Habitat Fragmentation

Responses to habitat fragmentation

Habitat fragmentation studies have predominantly emphasized among-population processes, that is, the empirical and theoretical investigation of the causes and consequences of population differentiation. While this line of research is important, I have additionally focused on a rarely-studied aspect of habitat fragmentation: the behavioral and genetic changes that occur within isolated populations that may impact their viability. Fragmentation-induced alterations to dispersal and within-population processes (e.g. sociobiology - comprising kin interactions, social organization, and mating system) likely impinge on reproductive success and thus are fundamental to population declines and extinctions. For my doctoral work, I used large-scale non-invasive genetic sampling (hair) to examine within-population processes of southern hairy-nosed wombats (Lasiorhinus latifrons) in contiguous and fragmented habitats. To achieve this, I used GIS mapping to identify outliers to the major wombat population centers, and then visited over 90% of these in multi-month fieldtrips involving 15,000 km and 12 flat tires. In addition to finding that females are the dispersing sex, which is exceedingly rare in mammals, I found that habitat fragmentation affected sociobiology. This work resulted in papers in Molecular Ecology (Walker et al. 2007, 2008a, 2008b) the Journal of Mammalogy (Walker et al. 2006), and PLOS ONE (Alpers et al. 2016).
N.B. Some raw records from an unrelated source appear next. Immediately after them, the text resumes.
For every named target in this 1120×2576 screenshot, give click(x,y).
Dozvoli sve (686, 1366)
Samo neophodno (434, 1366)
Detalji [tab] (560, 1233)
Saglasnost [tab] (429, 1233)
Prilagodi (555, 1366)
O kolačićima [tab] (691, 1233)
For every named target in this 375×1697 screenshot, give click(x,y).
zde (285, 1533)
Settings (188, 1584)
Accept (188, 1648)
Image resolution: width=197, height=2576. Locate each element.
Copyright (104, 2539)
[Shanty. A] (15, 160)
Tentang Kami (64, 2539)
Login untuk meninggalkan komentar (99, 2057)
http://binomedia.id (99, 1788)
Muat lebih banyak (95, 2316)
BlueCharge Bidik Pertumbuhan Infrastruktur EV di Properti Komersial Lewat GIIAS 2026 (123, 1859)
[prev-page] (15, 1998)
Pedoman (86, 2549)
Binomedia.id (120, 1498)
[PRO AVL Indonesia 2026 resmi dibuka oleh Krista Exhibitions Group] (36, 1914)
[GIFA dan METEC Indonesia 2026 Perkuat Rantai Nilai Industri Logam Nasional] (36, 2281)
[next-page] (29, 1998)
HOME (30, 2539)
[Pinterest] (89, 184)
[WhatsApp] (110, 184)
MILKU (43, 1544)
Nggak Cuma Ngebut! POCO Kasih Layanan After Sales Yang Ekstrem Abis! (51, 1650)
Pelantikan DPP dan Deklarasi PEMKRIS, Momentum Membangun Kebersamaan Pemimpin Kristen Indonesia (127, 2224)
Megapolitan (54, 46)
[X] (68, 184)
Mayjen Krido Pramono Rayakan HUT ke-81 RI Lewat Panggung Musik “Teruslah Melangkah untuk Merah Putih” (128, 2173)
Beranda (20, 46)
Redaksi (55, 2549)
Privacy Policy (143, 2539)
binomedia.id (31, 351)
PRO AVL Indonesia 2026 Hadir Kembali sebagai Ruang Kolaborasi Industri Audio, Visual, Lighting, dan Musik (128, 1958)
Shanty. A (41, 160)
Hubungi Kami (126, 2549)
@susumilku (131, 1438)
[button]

Other within-population research includes 1) investigation of demographic changes over 20 years in a small population of De Brazza's monkeys (Cercopithecus neglectus) in Kisere Forest, Kenya, where I worked as a Fulbright Scholar (Walker & Sajita 2011); and, 2) determination of which Tammar wallabies (Macropus eugenii) to use in a reintroduction program, which has subsequently been very successful.

For among-population questions related to fragmentation of habitat, I have collaborated on projects 1) examining phylogeography and recent habitat fragmentation of squirrel gliders (Petaurus norfolcensis) (Pavlova et al. 2010, Taylor et al. 2011), and 2) evaluating via simulation the most effective approaches for identifying recent barriers to gene flow (Blair et al. 2012).